A Dover lottery winner has spent the last weekend behind bars.

Mum-of-four Nina Hughes, 45, was arrested two years ago for dealing in Class A drugs.

She had the chance to turn around her life after winning nearly £700,000, but chose to carry on peddling heroin on the streets to pay for her habit.

The lucky millionaire is only known as Miss K
The lucky millionaire is only known as Miss K

She was given a two-and-a-half-year suspended jail sentence for dealing and warned she could serve it if she was arrested again.

Now she has now been detained again... this time for stealing a bay tree!

Magistrates sent her to Canterbury Crown Court for sentence, but she arrived more than 90 minutes late and the judge remanded her into custody.

Now Hughes, of Priory Hill, has admitted breaching her bail conditions and faced going back to prison for the theft of the plant, which had been swiped outside the front of a micro pub in Dover.

Judge Simon James told her she was “testing his patience, which was now being stretched to its limits” by consistently being late for court hearings.

He added he hoped the weekend she had to spend in custody had "disabused her of the notion she can pick and choose which hearings to attend".

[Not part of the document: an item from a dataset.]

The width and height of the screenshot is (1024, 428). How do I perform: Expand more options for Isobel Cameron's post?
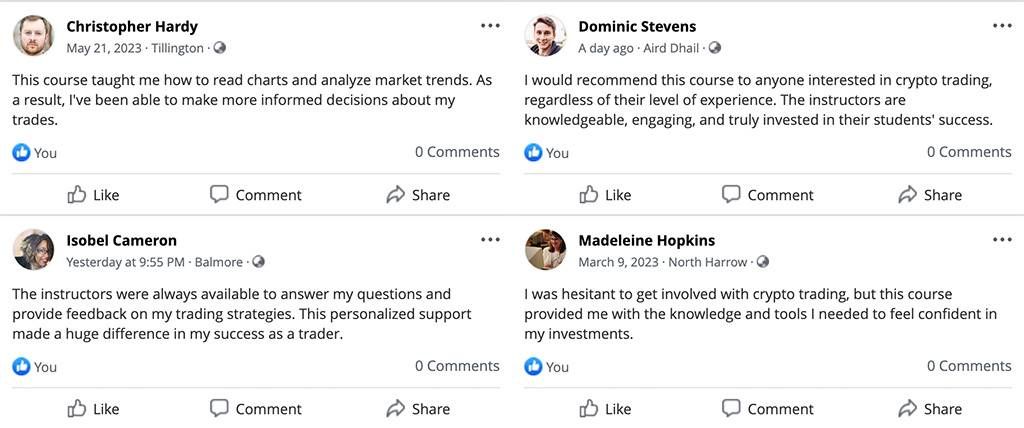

Judge Simon James told Nina Hughes she was "testing his patience"
Judge Simon James told Nina Hughes she was "testing his patience"

The judge passed a five-day prison sentence which meant she could be released immediately.

He also ordered the drug addict to stay at her home from between 8pm and 6am for the next three months and wear an electronic tag for the bay tree theft, which she had denied but then found guilty by magistrates.

Judge James told her: “This is your very last chance.”

Tom Dunn, defending, said at an earlier hearing that after a series of relationships with “inadequate men”, who let her down, she ended up bringing up four children by herself.

“She became homeless, began drinking and her life spiralled out of control but in 2005, after the birth of her fourth child, she enrolled at Dover South Kent College and became vice-president of the Students Union.

“Then an extraordinary piece of good fortune came her way when she won £691,000 on the National Lottery and bought two houses.”